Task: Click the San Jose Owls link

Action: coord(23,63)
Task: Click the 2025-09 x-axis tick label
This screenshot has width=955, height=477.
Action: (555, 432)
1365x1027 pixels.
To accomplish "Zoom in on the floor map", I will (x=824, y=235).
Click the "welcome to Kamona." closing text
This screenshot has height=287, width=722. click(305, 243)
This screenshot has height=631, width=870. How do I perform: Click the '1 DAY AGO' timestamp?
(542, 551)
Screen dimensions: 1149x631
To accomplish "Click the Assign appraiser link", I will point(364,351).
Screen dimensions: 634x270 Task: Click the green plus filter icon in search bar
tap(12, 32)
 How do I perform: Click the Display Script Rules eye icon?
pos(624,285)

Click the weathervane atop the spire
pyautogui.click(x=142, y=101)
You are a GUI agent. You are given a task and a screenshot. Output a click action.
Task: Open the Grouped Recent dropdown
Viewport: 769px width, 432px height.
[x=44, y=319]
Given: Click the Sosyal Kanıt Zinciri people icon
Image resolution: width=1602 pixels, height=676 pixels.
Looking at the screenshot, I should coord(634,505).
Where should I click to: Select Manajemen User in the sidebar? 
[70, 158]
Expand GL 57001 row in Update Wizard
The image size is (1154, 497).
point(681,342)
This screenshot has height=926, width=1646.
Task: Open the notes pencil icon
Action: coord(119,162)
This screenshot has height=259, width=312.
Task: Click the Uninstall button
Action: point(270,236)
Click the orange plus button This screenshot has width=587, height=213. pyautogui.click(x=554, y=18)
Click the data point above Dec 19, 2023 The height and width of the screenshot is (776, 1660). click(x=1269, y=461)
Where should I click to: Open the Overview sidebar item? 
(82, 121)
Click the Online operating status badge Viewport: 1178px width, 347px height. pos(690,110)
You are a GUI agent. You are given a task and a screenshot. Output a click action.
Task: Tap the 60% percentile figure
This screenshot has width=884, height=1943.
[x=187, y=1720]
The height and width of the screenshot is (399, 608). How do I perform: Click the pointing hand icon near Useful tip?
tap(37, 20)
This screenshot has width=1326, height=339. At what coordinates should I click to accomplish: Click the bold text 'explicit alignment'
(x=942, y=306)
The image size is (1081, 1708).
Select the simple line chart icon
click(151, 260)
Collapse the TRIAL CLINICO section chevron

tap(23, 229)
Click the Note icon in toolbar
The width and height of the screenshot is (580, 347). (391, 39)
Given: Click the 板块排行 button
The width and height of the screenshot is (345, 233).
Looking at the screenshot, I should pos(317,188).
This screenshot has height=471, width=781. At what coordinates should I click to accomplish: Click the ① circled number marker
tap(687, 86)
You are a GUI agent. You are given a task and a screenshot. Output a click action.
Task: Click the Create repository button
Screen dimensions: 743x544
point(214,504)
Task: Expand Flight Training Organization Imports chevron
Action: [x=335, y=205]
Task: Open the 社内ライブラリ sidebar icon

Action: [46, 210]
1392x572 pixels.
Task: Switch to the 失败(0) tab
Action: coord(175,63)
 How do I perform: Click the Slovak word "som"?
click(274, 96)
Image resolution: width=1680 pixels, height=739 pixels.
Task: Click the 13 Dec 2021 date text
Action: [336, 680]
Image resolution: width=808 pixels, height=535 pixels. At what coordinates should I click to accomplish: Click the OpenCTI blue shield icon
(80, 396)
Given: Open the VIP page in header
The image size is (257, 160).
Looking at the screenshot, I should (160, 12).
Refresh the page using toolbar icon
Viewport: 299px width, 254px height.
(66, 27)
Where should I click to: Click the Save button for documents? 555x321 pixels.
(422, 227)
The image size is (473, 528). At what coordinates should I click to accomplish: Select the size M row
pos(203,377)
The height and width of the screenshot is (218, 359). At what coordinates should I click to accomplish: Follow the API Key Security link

* * *

> [DO THIS]
Pull out every line above that contains the word "Where", and treat uppercase and lowercase letters as different.

> [SOLUTION FOR THIS EXERCISE]
Where should I click to: Select Manajemen User in the sidebar? 
Where should I click to: Open the Overview sidebar item? 
Where should I click to: Click the Save button for documents? 555x321 pixels.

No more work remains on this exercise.